Four minimal entry points. Pick the one that matches how you run models.

File Backend When to use
ollama_chat.py Ollama HTTP API You already have ollama serve running and the thanatos-27b model created from the project Modelfile. Text + tool calling — vision via Ollama is broken upstream for this arch.
transformers_quickstart.py Hugging Face Transformers You want to run the upstream safetensors (Qwen/Qwen3.6-27B) on GPU, optionally in 4-bit via bitsandbytes.
llama_cpp_quickstart.py llama-cpp-python You want to invoke a local GGUF directly without a daemon (CI, batch jobs, scripts). Text only.
llama_cpp_vision.py llama-cpp-python + mmproj Image input. Loads a text GGUF + mmproj-F16.gguf and answers questions about an image. The only working vision path right now.

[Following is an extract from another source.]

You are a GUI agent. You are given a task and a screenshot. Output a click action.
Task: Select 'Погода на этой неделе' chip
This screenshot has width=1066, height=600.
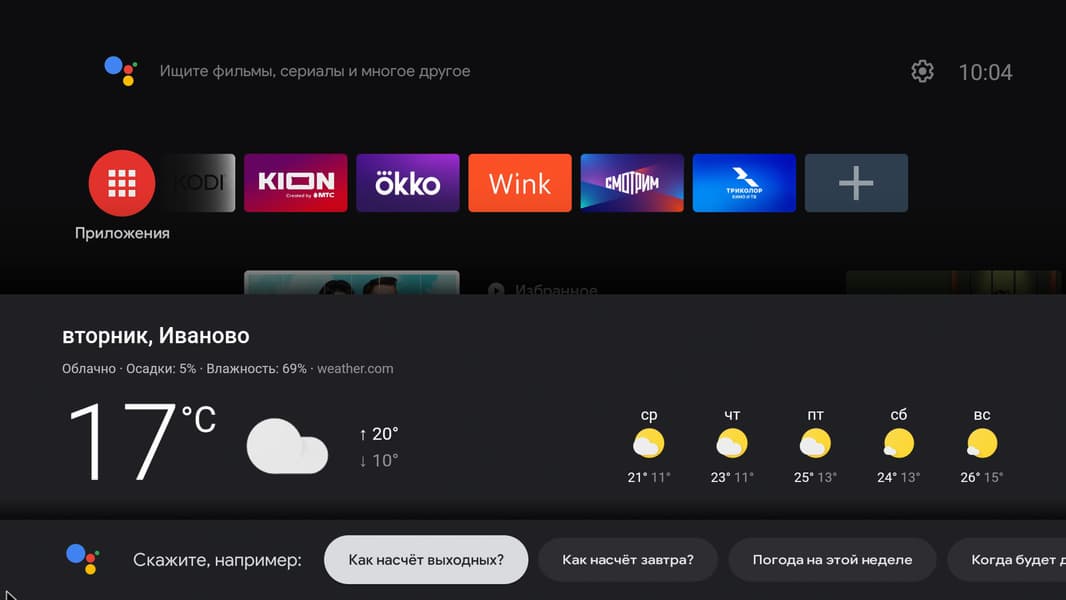(x=832, y=560)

All four apply the same Thanatos system prompt and sampling defaults (temp=0.6, top_p=0.95, top_k=20, repeat_penalty=1.05) so behavior should be consistent across backends modulo quantization noise. The three non-Ollama scripts set them explicitly; ollama_chat.py inherits them from the Modelfile / bridge files.

Setup

Ollama

Pull straight from HF (gets the bundled Q4_K_M GGUF + this repo's root-level template / system / params files via HF's Ollama bridge):

ollama pull hf.co/FoolDev/Thanatos-27B           # 17 GB Q4_K_M (only bundled quant)
pip install requests
MODEL=hf.co/FoolDev/Thanatos-27B python ollama_chat.py

If you pulled before the latest qwen35 re-stamp (HF commit e03e10e) and still have a qwen36-stamped blob in your local Ollama store, run cd .. && make heal-hf once to rebadge it in place (qwen36 → qwen35, metadata-only, ~5 s) — the same tag then loads. Fresh pulls after the re-stamp go straight through.

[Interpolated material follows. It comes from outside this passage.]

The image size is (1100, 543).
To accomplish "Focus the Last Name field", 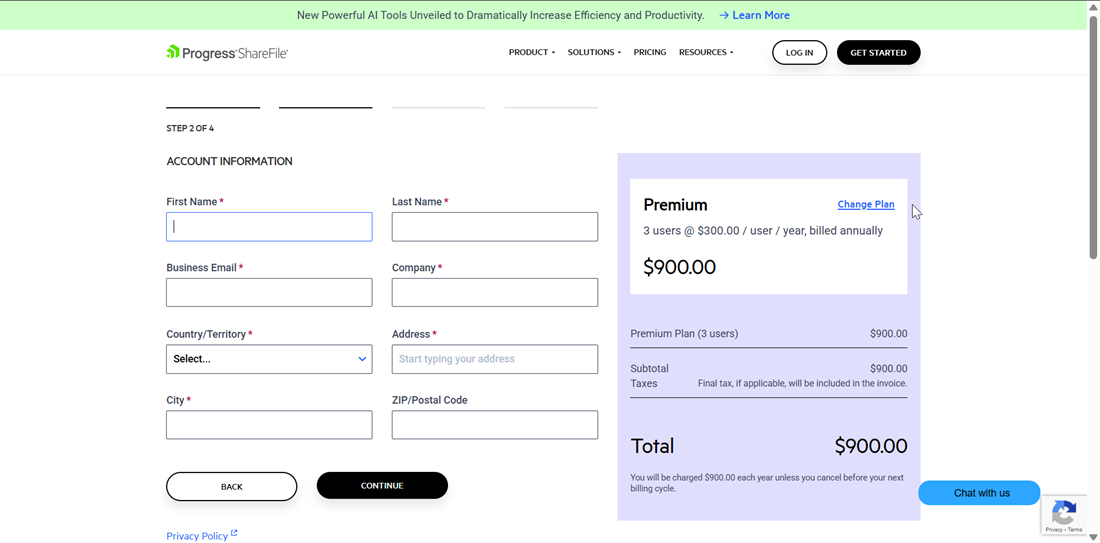I will (x=495, y=226).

For a non-bundled quant (e.g. Q3_K_S ~12 GB, Q5_K_M ~20 GB), make build QUANT=... downloads from unsloth/Qwen3.6-27B-GGUF and creates a local thanatos-27b tag:

cd ..  &&  make build QUANT=Q3_K_S  &&  cd examples
MODEL=thanatos-27b python ollama_chat.py

Or build a local tag from this repo's bundled GGUF without going through the HF pull:

cd ..  &&  make load-bundle  &&  cd examples
MODEL=thanatos-27b python ollama_chat.py

For a quant the repo doesn't bundle (e.g. Q5_K_M), make build will fetch it from unsloth/Qwen3.6-27B-GGUF and patch the Modelfile FROM line into a temp copy automatically:

cd ..  &&  make build QUANT=Q5_K_M  &&  cd examples
python ollama_chat.py

Transformers (safetensors)

pip install --upgrade "transformers>=4.45" accelerate sentencepiece bitsandbytes
python transformers_quickstart.py            # 4-bit, ~16 GB VRAM
python transformers_quickstart.py --no-4bit  # bf16, ~54 GB VRAM

llama-cpp-python (GGUF, no daemon)

pip install llama-cpp-python  # CPU-only build
python llama_cpp_quickstart.py /path/to/Qwen3.6-27B-Q4_K_M.gguf --gpu-layers 99

For GPU offload, rebuild llama-cpp-python with the matching backend — see the script header for CMAKE_ARGS recipes (CUDA, Metal, ROCm/HIP).

Vision (image input)

# Pull the projector once (~927 MB):
hf download unsloth/Qwen3.6-27B-GGUF mmproj-F16.gguf --local-dir .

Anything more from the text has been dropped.